New Risks With Exposed Elasticsearch and MongoDB - Users ‘Meowed’ Without Any Warning

Knowing the benefits and efficiencies associated with document-oriented databases like MongoDB, companies have been adopting them at an unprecedented pace. But at the same time, missing out on the security aspects has lead several organizations into paying a price as well.

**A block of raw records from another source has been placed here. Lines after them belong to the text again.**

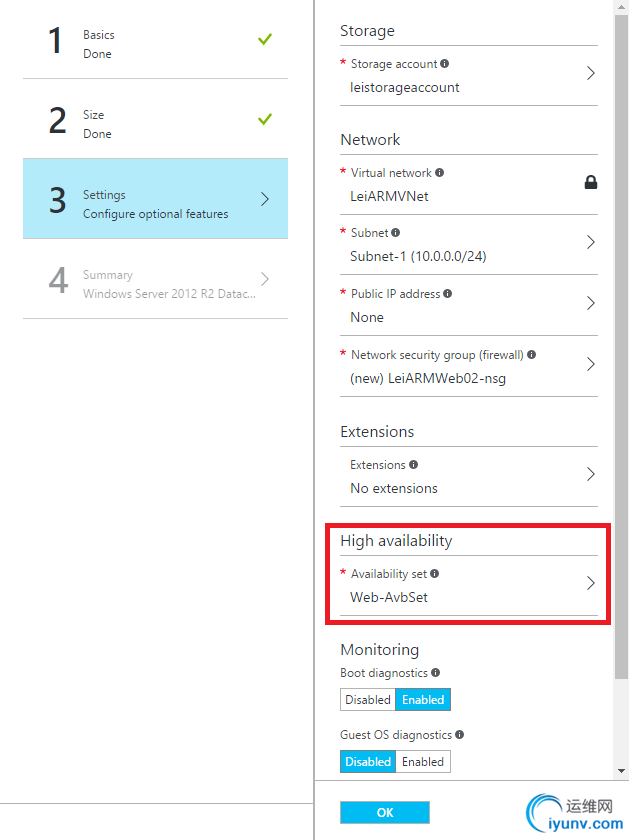Click the scrollbar down arrow
Image resolution: width=629 pixels, height=840 pixels.
tap(621, 771)
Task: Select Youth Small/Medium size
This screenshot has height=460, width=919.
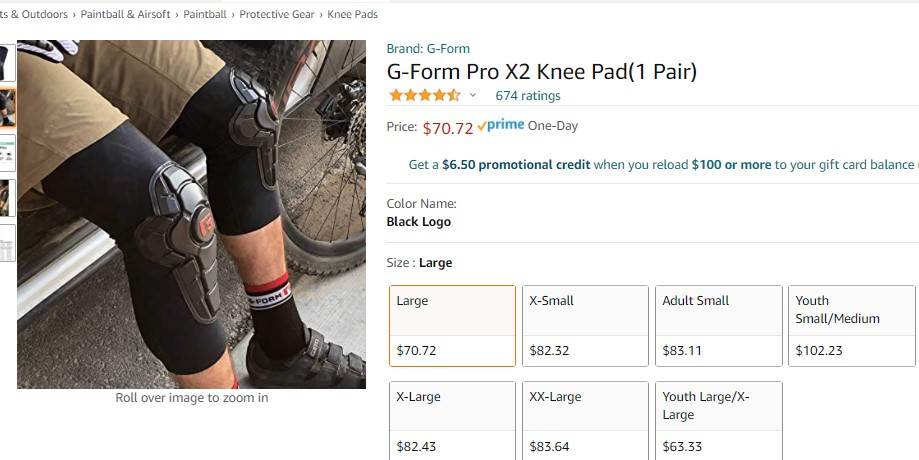Action: (x=851, y=326)
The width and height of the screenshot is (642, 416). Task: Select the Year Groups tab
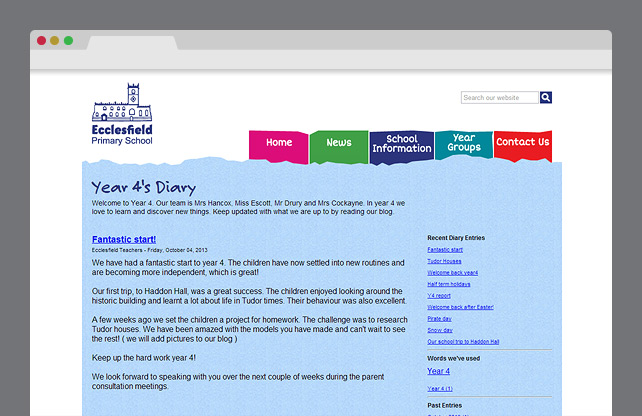tap(463, 144)

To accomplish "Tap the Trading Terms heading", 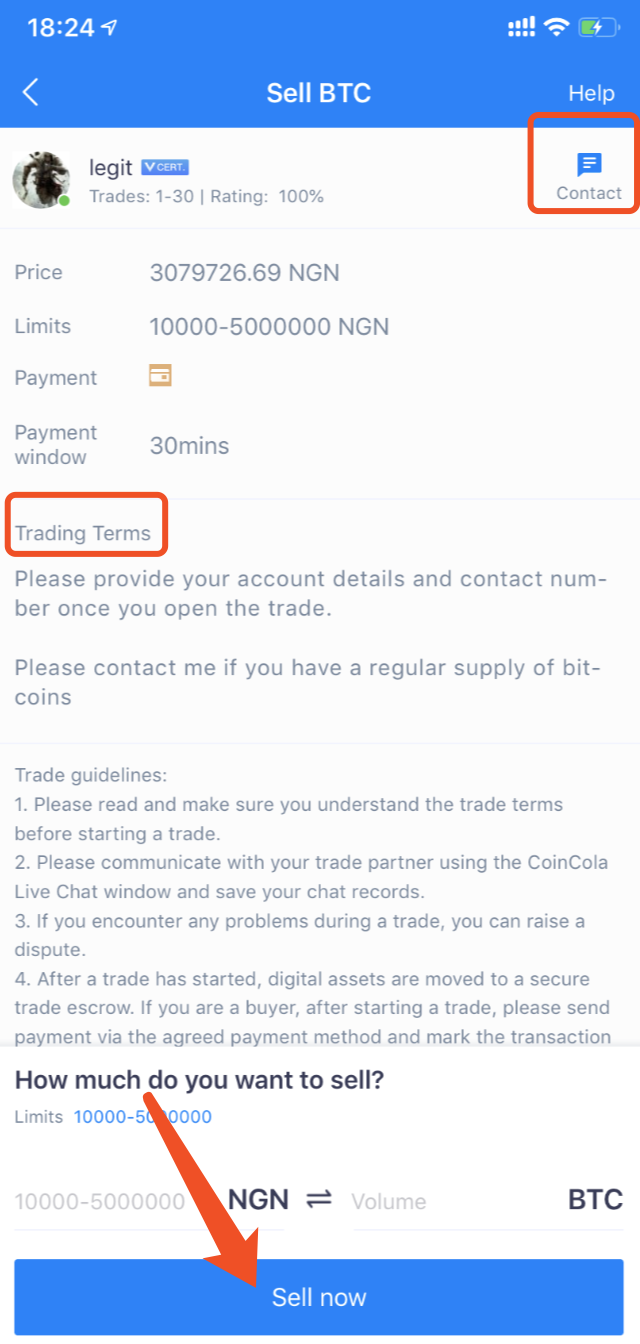I will click(x=83, y=533).
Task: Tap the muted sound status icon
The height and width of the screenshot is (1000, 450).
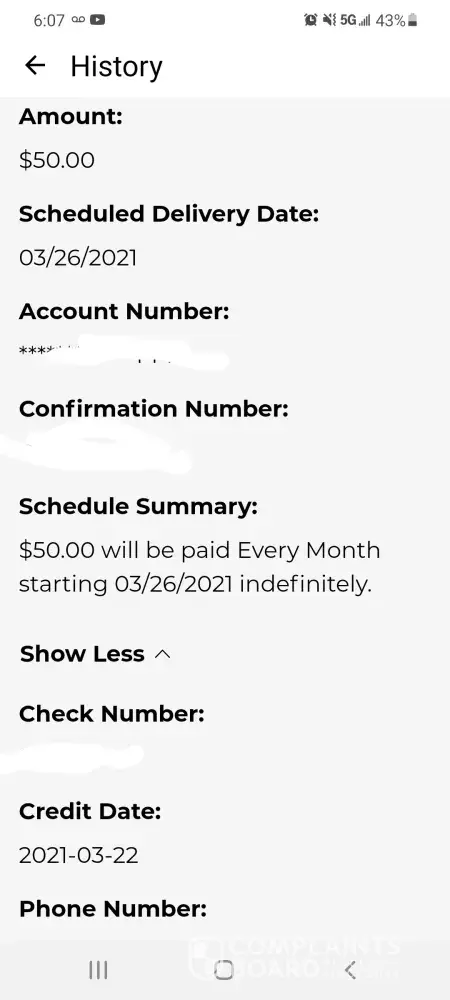Action: 329,20
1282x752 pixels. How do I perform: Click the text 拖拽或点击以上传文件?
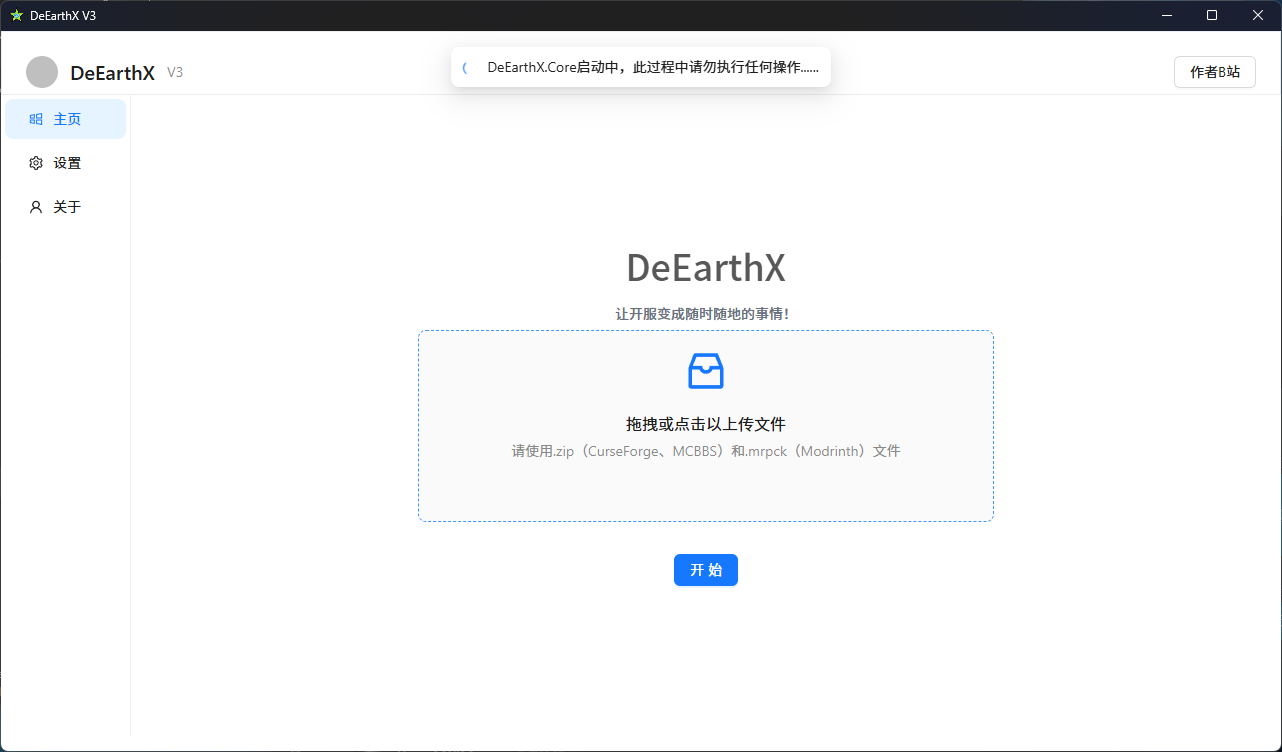coord(705,423)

Attackers eying MongoDB and Elasticsearch

Recently, some attackers were seen targeting unsecured MongoDB instances exposed to the internet, and deleting them without any warning.
  • In July 2020, an automated script (a ‘bot’ program named a ‘Meow’) was discovered, which was programmed to target and delete unsecured Elasticsearch and MongoDB databases exposed on the internet.
  • Dozens of databases have been already deleted by the script, without leaving any ransom note or any other kind of warning or explanation.
  • In one specific instance, databases belonging to a VPN Service provider were targeted by the Meow attack. Initially, the databases were secured in July, but they were exposed again within 5 days. During the second attempt, the databases were simply wiped off from its original location.

Other recent threats

MongoDB and Elasticsearch have been on target of several attackers for a long time.
  • In July 2020, UFO VPN, a Hong Kong-based VPN service provider, left an Elasticsearch cluster exposed on the internet with a password, exposing data of more than 20 million users.
  • In the same month, a hacker hijacked around 22,900 MongoDB databases (almost 47% of all MongoDB instances online). The attacker used an automated script that would scan for exposed MongoDB databases, wipe-out the content, and left a ransom note asking for 0.015 bitcoin (~$140) payment.

A word of caution

Administrators using these document-oriented databases should ensure that they expose only the necessary information to the internet and that too with proper security checks like passwords and encryption in place.